== INPUT RECORDS

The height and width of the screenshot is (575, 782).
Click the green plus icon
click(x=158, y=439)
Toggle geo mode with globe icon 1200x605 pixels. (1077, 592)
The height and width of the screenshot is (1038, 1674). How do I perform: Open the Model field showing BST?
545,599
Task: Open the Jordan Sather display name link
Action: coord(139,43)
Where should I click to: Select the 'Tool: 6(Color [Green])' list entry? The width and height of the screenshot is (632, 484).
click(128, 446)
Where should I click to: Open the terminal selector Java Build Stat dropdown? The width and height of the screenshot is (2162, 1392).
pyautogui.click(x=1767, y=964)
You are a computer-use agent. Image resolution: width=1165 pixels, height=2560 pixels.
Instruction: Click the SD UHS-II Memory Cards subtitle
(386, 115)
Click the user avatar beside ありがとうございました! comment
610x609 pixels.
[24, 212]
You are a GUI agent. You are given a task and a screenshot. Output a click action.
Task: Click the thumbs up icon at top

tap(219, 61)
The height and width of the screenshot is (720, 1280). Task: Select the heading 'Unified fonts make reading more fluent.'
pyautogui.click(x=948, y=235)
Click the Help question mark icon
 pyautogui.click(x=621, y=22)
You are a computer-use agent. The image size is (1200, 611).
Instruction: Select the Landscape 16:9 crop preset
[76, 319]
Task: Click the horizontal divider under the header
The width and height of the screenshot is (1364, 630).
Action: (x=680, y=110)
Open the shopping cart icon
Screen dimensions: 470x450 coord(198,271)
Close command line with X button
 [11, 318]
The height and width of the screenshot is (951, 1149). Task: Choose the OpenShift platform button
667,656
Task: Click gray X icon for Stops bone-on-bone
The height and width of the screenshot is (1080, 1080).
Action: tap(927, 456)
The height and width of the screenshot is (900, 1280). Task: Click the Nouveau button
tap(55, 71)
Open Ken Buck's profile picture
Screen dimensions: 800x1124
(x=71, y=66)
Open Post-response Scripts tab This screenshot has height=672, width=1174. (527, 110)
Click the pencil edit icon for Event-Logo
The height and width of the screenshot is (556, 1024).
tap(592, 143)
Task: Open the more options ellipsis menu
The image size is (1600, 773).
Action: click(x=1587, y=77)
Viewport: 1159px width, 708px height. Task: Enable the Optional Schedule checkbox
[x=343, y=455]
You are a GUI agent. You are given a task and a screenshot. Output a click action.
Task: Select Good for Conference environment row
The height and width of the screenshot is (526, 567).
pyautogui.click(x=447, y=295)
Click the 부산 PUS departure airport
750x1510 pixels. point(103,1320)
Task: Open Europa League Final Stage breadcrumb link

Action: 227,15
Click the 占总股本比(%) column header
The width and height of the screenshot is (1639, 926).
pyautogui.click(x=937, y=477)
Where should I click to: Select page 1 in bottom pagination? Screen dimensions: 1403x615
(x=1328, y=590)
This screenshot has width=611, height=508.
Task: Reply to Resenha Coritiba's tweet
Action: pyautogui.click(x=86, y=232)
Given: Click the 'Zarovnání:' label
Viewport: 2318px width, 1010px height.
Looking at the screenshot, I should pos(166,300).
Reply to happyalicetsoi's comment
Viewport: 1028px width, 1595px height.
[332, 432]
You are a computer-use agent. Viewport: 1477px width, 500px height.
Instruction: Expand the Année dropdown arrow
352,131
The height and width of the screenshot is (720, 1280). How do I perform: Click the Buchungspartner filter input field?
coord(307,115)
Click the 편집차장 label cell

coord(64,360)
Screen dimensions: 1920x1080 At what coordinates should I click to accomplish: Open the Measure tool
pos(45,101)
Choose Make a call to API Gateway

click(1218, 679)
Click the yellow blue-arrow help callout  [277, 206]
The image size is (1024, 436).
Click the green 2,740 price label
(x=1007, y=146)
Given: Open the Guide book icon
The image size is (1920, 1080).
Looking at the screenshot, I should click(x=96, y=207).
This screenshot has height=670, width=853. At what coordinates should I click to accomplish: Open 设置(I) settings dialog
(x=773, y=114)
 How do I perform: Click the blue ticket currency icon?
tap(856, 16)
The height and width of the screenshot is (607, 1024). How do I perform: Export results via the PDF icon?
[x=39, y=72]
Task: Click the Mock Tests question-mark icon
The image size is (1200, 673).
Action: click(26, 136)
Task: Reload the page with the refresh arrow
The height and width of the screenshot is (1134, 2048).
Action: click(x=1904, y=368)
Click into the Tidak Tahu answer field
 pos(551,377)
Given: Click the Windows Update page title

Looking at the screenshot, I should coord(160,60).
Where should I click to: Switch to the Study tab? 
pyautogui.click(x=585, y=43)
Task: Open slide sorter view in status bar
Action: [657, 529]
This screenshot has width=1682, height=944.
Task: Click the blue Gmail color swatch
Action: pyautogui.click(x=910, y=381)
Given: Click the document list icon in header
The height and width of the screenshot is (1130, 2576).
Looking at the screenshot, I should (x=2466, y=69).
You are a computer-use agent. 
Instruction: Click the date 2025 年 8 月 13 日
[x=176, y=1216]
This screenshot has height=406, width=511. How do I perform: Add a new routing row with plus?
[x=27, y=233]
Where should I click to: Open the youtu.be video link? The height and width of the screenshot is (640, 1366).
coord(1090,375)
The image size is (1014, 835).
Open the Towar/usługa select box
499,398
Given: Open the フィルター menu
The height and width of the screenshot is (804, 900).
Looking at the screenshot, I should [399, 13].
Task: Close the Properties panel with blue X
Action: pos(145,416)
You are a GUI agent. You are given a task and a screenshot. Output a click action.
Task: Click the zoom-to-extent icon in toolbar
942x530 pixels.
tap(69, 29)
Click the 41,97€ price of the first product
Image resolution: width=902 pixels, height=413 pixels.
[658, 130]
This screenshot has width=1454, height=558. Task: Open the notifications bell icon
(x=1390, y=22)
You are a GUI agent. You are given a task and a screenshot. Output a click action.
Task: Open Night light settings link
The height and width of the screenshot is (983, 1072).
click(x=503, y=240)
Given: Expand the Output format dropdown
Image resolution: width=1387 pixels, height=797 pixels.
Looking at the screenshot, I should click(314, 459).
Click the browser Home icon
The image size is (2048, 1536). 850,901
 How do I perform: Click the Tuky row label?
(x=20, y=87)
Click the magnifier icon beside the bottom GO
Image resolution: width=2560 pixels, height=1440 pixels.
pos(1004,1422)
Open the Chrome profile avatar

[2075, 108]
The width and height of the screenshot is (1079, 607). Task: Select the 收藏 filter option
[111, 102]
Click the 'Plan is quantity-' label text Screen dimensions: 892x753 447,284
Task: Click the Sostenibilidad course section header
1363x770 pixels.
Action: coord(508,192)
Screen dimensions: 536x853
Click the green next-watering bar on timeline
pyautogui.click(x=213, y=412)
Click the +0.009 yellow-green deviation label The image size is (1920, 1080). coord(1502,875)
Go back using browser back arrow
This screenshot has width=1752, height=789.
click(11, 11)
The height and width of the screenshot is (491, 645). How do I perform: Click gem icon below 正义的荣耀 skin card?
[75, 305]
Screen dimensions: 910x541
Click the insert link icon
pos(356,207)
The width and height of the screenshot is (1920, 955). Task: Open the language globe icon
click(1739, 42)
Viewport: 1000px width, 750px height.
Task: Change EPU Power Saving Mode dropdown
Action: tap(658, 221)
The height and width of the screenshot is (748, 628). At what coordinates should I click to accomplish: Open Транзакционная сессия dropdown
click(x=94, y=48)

====

:: INSTRUCTIONS TO FOLLOW ::
Set down all of the items above once more, unchanged in every detail.

:: TASK SOLUTION ::
The height and width of the screenshot is (575, 782).
Click the green plus icon
click(x=158, y=439)
Toggle geo mode with globe icon 1200x605 pixels. (1077, 592)
The height and width of the screenshot is (1038, 1674). How do I perform: Open the Model field showing BST?
545,599
Task: Open the Jordan Sather display name link
Action: coord(139,43)
Where should I click to: Select the 'Tool: 6(Color [Green])' list entry? The width and height of the screenshot is (632, 484).
click(128, 446)
Where should I click to: Open the terminal selector Java Build Stat dropdown? The width and height of the screenshot is (2162, 1392).
pyautogui.click(x=1767, y=964)
You are a computer-use agent. Image resolution: width=1165 pixels, height=2560 pixels.
Instruction: Click the SD UHS-II Memory Cards subtitle
(386, 115)
Click the user avatar beside ありがとうございました! comment
610x609 pixels.
[24, 212]
You are a GUI agent. You are given a task and a screenshot. Output a click action.
Task: Click the thumbs up icon at top

tap(219, 61)
The height and width of the screenshot is (720, 1280). Task: Select the heading 'Unified fonts make reading more fluent.'
pyautogui.click(x=948, y=235)
Click the Help question mark icon
 pyautogui.click(x=621, y=22)
You are a computer-use agent. The image size is (1200, 611).
Instruction: Select the Landscape 16:9 crop preset
[76, 319]
Task: Click the horizontal divider under the header
The width and height of the screenshot is (1364, 630).
Action: (x=680, y=110)
Open the shopping cart icon
Screen dimensions: 470x450 coord(198,271)
Close command line with X button
 [11, 318]
The height and width of the screenshot is (951, 1149). Task: Choose the OpenShift platform button
667,656
Task: Click gray X icon for Stops bone-on-bone
The height and width of the screenshot is (1080, 1080).
Action: tap(927, 456)
The height and width of the screenshot is (900, 1280). Task: Click the Nouveau button
tap(55, 71)
Open Ken Buck's profile picture
Screen dimensions: 800x1124
(x=71, y=66)
Open Post-response Scripts tab This screenshot has height=672, width=1174. (527, 110)
Click the pencil edit icon for Event-Logo
The height and width of the screenshot is (556, 1024).
tap(592, 143)
Task: Open the more options ellipsis menu
The image size is (1600, 773).
Action: click(x=1587, y=77)
Viewport: 1159px width, 708px height. Task: Enable the Optional Schedule checkbox
[x=343, y=455]
You are a GUI agent. You are given a task and a screenshot. Output a click action.
Task: Select Good for Conference environment row
The height and width of the screenshot is (526, 567).
pyautogui.click(x=447, y=295)
Click the 부산 PUS departure airport
750x1510 pixels. point(103,1320)
Task: Open Europa League Final Stage breadcrumb link

Action: 227,15
Click the 占总股本比(%) column header
The width and height of the screenshot is (1639, 926).
pyautogui.click(x=937, y=477)
Where should I click to: Select page 1 in bottom pagination? Screen dimensions: 1403x615
(x=1328, y=590)
This screenshot has width=611, height=508.
Task: Reply to Resenha Coritiba's tweet
Action: pyautogui.click(x=86, y=232)
Given: Click the 'Zarovnání:' label
Viewport: 2318px width, 1010px height.
Looking at the screenshot, I should pos(166,300).
Reply to happyalicetsoi's comment
Viewport: 1028px width, 1595px height.
[332, 432]
You are a computer-use agent. Viewport: 1477px width, 500px height.
Instruction: Expand the Année dropdown arrow
352,131
The height and width of the screenshot is (720, 1280). How do I perform: Click the Buchungspartner filter input field?
coord(307,115)
Click the 편집차장 label cell

coord(64,360)
Screen dimensions: 1920x1080 At what coordinates should I click to accomplish: Open the Measure tool
pos(45,101)
Choose Make a call to API Gateway

click(1218, 679)
Click the yellow blue-arrow help callout  [277, 206]
The image size is (1024, 436).
Click the green 2,740 price label
(x=1007, y=146)
Given: Open the Guide book icon
The image size is (1920, 1080).
Looking at the screenshot, I should click(x=96, y=207).
This screenshot has height=670, width=853. At what coordinates should I click to accomplish: Open 设置(I) settings dialog
(x=773, y=114)
 How do I perform: Click the blue ticket currency icon?
tap(856, 16)
The height and width of the screenshot is (607, 1024). How do I perform: Export results via the PDF icon?
[x=39, y=72]
Task: Click the Mock Tests question-mark icon
The image size is (1200, 673).
Action: click(26, 136)
Task: Reload the page with the refresh arrow
The height and width of the screenshot is (1134, 2048).
Action: click(x=1904, y=368)
Click into the Tidak Tahu answer field
 pos(551,377)
Given: Click the Windows Update page title

Looking at the screenshot, I should coord(160,60).
Where should I click to: Switch to the Study tab? 
pyautogui.click(x=585, y=43)
Task: Open slide sorter view in status bar
Action: [657, 529]
This screenshot has width=1682, height=944.
Task: Click the blue Gmail color swatch
Action: pyautogui.click(x=910, y=381)
Given: Click the document list icon in header
The height and width of the screenshot is (1130, 2576).
Looking at the screenshot, I should (x=2466, y=69).
You are a computer-use agent. 
Instruction: Click the date 2025 年 8 月 13 日
[x=176, y=1216]
This screenshot has height=406, width=511. How do I perform: Add a new routing row with plus?
[x=27, y=233]
Where should I click to: Open the youtu.be video link? The height and width of the screenshot is (640, 1366).
coord(1090,375)
The image size is (1014, 835).
Open the Towar/usługa select box
499,398
Given: Open the フィルター menu
The height and width of the screenshot is (804, 900).
Looking at the screenshot, I should [399, 13].
Task: Close the Properties panel with blue X
Action: pos(145,416)
You are a GUI agent. You are given a task and a screenshot. Output a click action.
Task: Click the zoom-to-extent icon in toolbar
942x530 pixels.
tap(69, 29)
Click the 41,97€ price of the first product
Image resolution: width=902 pixels, height=413 pixels.
[658, 130]
This screenshot has width=1454, height=558. Task: Open the notifications bell icon
(x=1390, y=22)
You are a GUI agent. You are given a task and a screenshot. Output a click action.
Task: Open Night light settings link
The height and width of the screenshot is (983, 1072).
click(x=503, y=240)
Given: Expand the Output format dropdown
Image resolution: width=1387 pixels, height=797 pixels.
Looking at the screenshot, I should click(314, 459).
Click the browser Home icon
The image size is (2048, 1536). 850,901
 How do I perform: Click the Tuky row label?
(x=20, y=87)
Click the magnifier icon beside the bottom GO
Image resolution: width=2560 pixels, height=1440 pixels.
pos(1004,1422)
Open the Chrome profile avatar

[2075, 108]
The width and height of the screenshot is (1079, 607). Task: Select the 收藏 filter option
[111, 102]
Click the 'Plan is quantity-' label text Screen dimensions: 892x753 447,284
Task: Click the Sostenibilidad course section header
1363x770 pixels.
Action: coord(508,192)
Screen dimensions: 536x853
Click the green next-watering bar on timeline
pyautogui.click(x=213, y=412)
Click the +0.009 yellow-green deviation label The image size is (1920, 1080). coord(1502,875)
Go back using browser back arrow
This screenshot has width=1752, height=789.
click(11, 11)
The height and width of the screenshot is (491, 645). How do I perform: Click gem icon below 正义的荣耀 skin card?
[75, 305]
Screen dimensions: 910x541
Click the insert link icon
pos(356,207)
The width and height of the screenshot is (1920, 955). Task: Open the language globe icon
click(1739, 42)
Viewport: 1000px width, 750px height.
Task: Change EPU Power Saving Mode dropdown
Action: tap(658, 221)
The height and width of the screenshot is (748, 628). At what coordinates should I click to accomplish: Open Транзакционная сессия dropdown
click(x=94, y=48)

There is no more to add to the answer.